In the material below, find the line with "FAQ (239, 2477)" and the line with "VMG Software (554, 1237)". Output exactly those two lines and all lines between them, leaving out pictures.

● **Source information**:
****************************************

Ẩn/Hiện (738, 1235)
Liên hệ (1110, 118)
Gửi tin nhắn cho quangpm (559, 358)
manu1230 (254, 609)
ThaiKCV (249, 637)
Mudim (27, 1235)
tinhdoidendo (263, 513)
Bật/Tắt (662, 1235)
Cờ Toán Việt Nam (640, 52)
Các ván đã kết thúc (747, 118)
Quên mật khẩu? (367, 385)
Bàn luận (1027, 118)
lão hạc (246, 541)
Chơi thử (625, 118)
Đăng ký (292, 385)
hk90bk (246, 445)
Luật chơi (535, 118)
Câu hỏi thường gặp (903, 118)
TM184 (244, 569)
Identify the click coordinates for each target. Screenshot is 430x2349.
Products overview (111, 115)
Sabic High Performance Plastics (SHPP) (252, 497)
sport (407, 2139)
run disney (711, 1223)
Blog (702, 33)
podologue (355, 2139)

****************************************

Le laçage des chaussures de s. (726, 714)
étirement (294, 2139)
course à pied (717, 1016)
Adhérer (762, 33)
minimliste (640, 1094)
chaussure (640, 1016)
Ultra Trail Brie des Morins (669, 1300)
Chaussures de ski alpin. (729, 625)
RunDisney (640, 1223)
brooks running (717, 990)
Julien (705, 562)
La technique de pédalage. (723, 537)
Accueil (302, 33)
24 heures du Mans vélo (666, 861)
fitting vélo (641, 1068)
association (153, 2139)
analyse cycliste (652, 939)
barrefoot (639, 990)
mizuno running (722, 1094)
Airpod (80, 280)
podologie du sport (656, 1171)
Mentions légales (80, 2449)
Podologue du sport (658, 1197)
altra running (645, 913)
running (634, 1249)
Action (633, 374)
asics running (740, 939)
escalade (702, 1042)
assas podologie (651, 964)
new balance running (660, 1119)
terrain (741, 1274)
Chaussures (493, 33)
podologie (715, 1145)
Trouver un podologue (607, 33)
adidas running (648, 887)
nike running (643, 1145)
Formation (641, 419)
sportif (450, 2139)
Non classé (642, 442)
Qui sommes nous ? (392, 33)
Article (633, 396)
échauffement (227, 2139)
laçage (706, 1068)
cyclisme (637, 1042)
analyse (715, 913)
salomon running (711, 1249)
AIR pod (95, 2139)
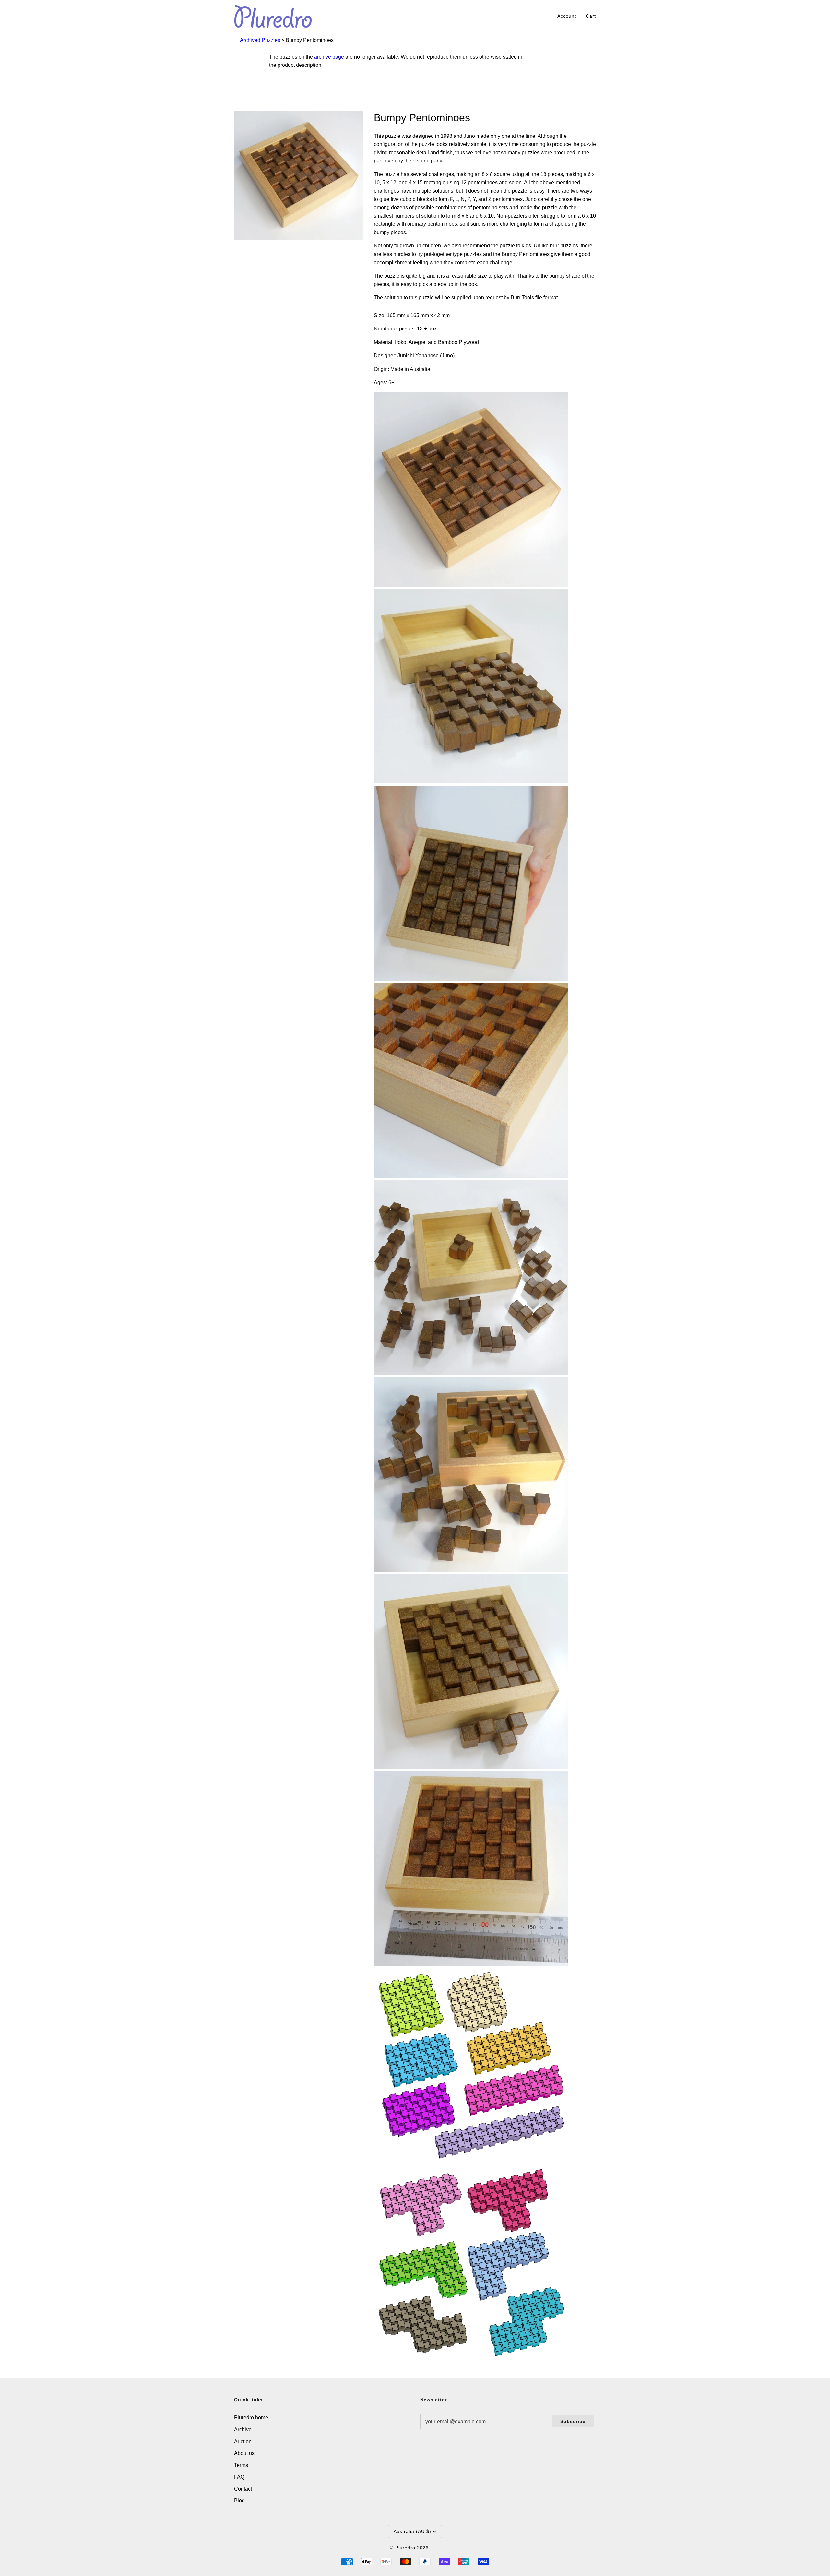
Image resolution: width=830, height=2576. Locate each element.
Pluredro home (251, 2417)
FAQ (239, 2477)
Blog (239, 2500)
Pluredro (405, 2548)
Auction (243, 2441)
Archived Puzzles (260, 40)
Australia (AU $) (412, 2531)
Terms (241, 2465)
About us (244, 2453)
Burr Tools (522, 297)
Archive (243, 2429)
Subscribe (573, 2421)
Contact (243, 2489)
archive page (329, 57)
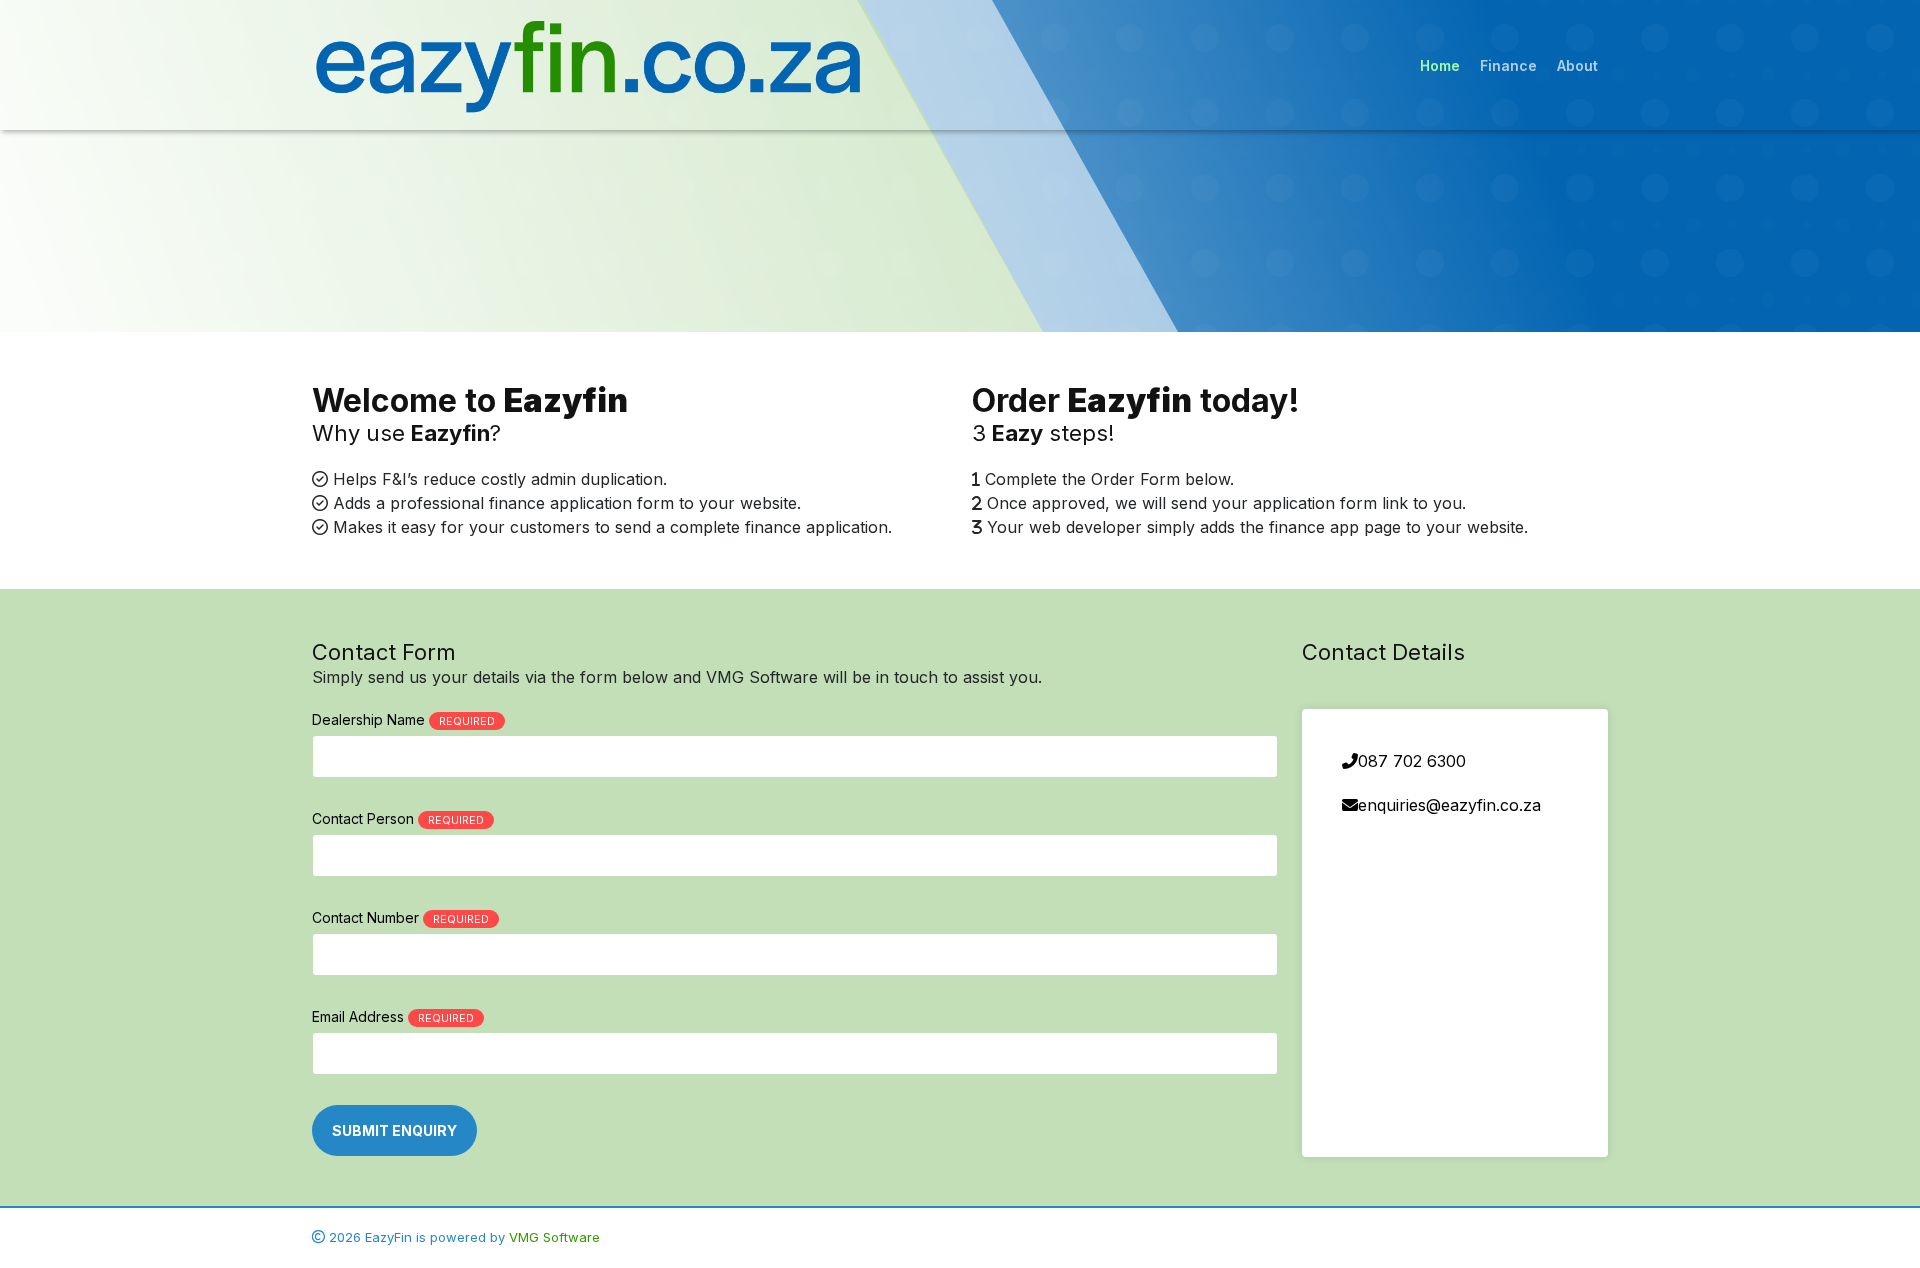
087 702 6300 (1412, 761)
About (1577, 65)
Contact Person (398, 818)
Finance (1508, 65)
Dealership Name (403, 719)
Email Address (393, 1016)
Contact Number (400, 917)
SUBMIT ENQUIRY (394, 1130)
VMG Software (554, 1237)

****************************************

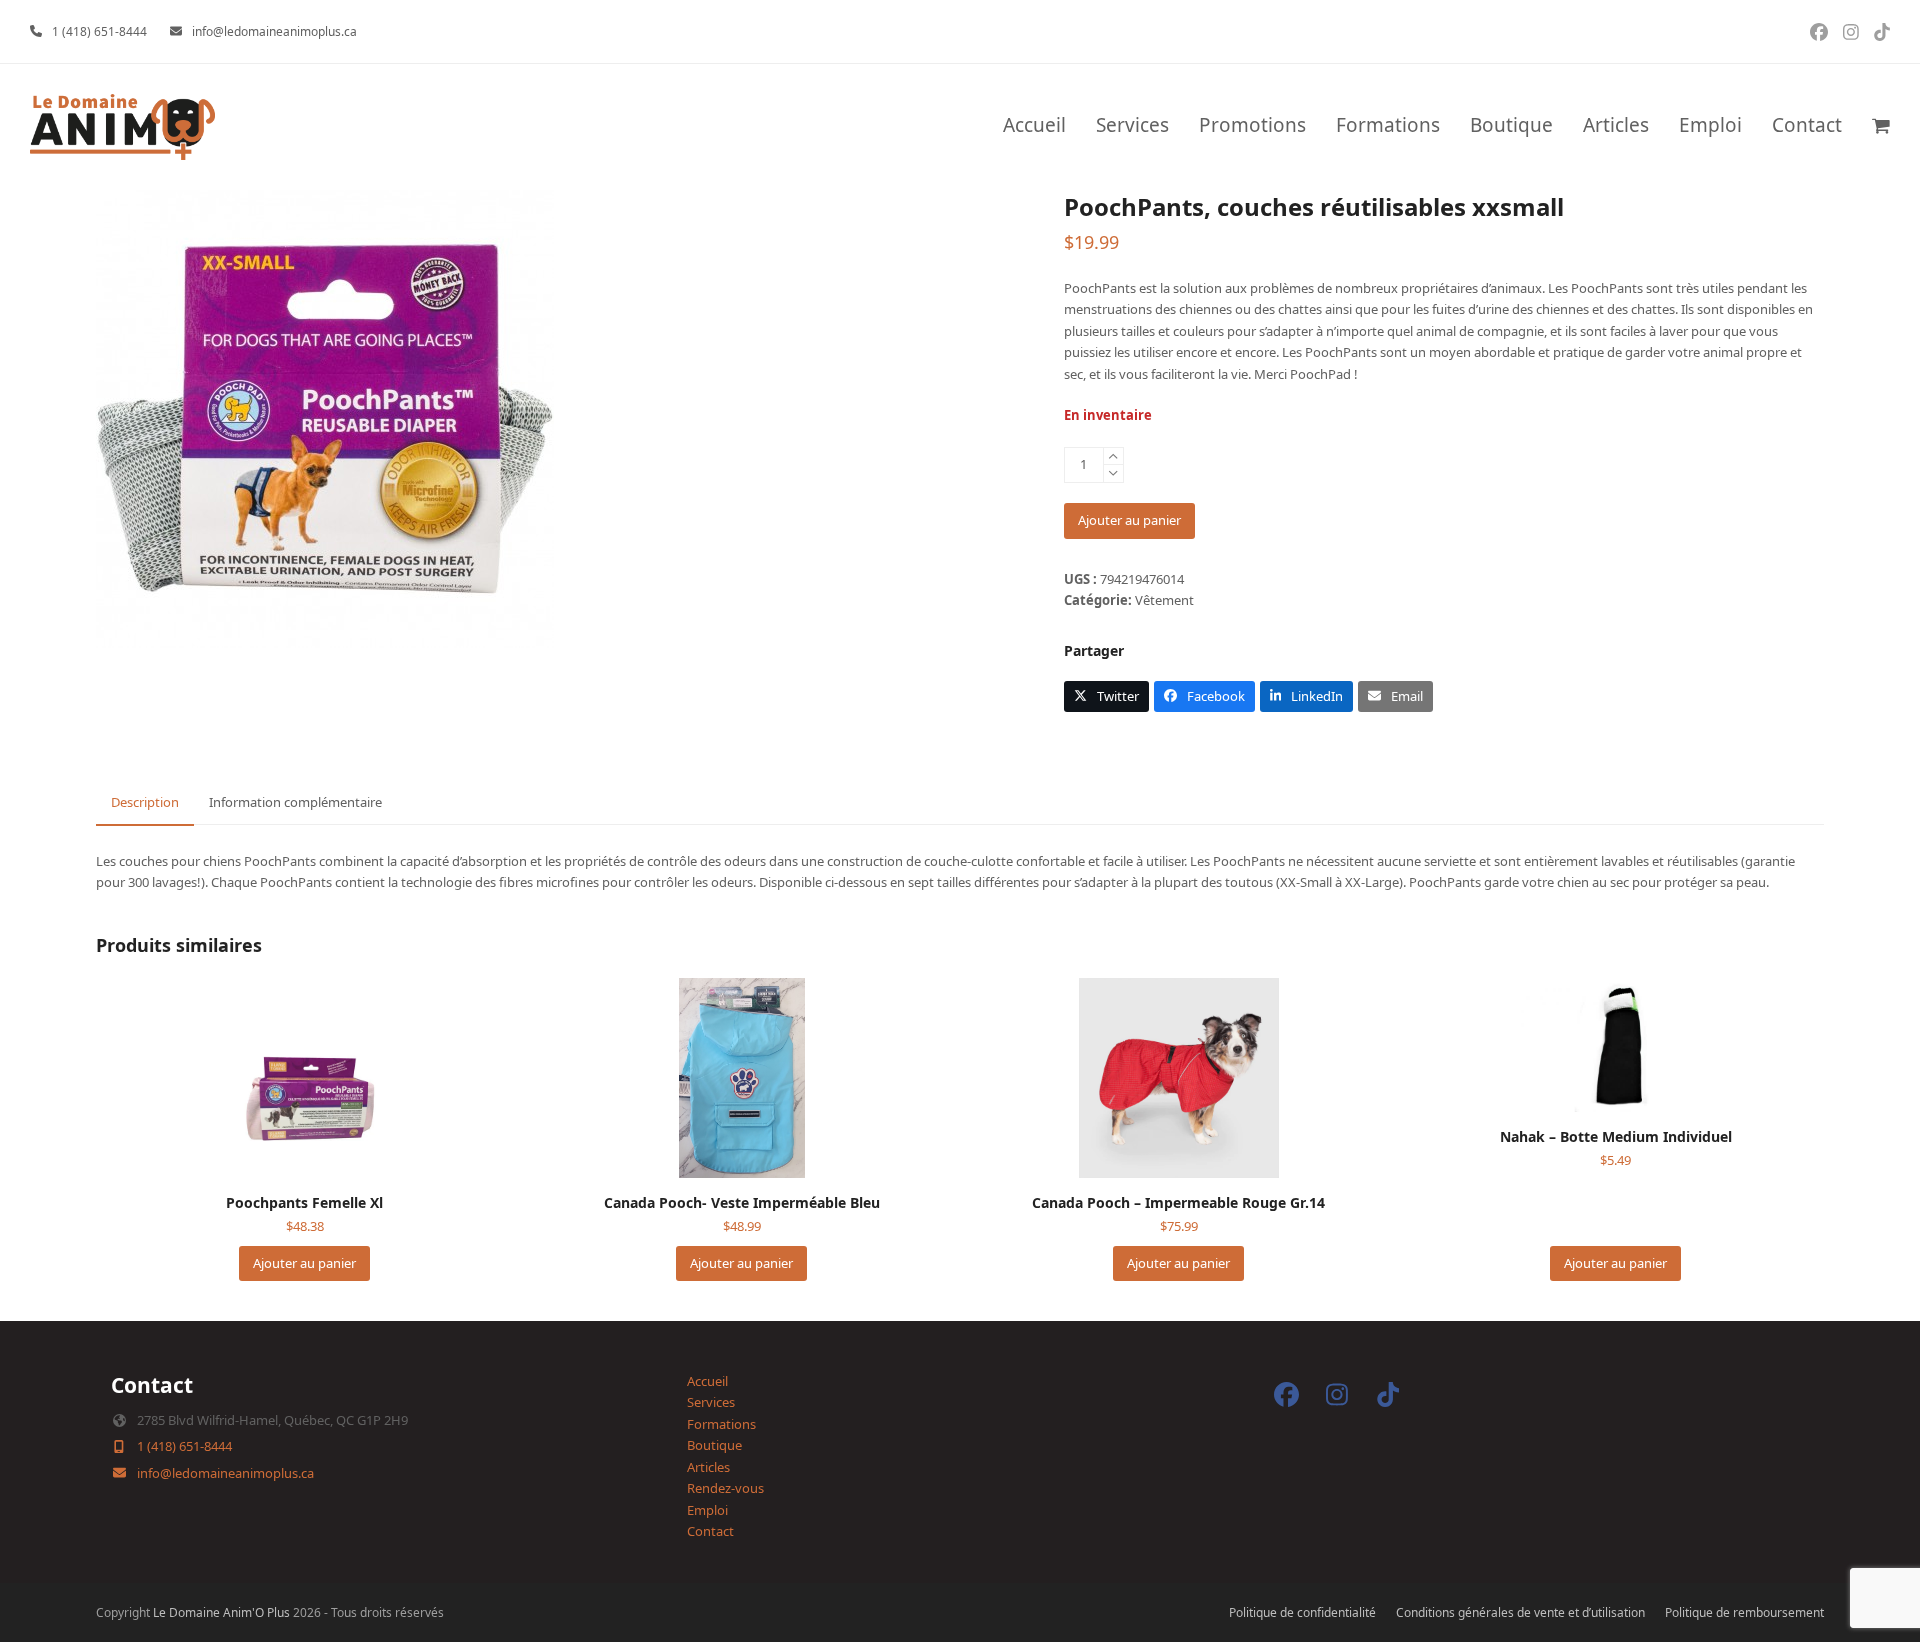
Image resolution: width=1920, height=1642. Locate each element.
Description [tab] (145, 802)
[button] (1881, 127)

****************************************

● **Output below**:
FAQ (239, 2477)
Blog (239, 2500)
Pluredro (405, 2548)
Auction (243, 2441)
Archived Puzzles (260, 40)
Australia (AU $) (412, 2531)
Terms (241, 2465)
About us (244, 2453)
Burr Tools (522, 297)
Archive (243, 2429)
Subscribe (573, 2421)
Contact (243, 2489)
archive page (329, 57)
087 702 6300 (1412, 761)
About (1577, 65)
Contact Person (398, 818)
Finance (1508, 65)
Dealership Name (403, 719)
Email Address (393, 1016)
Contact Number (400, 917)
SUBMIT ENQUIRY (394, 1130)
VMG Software (554, 1237)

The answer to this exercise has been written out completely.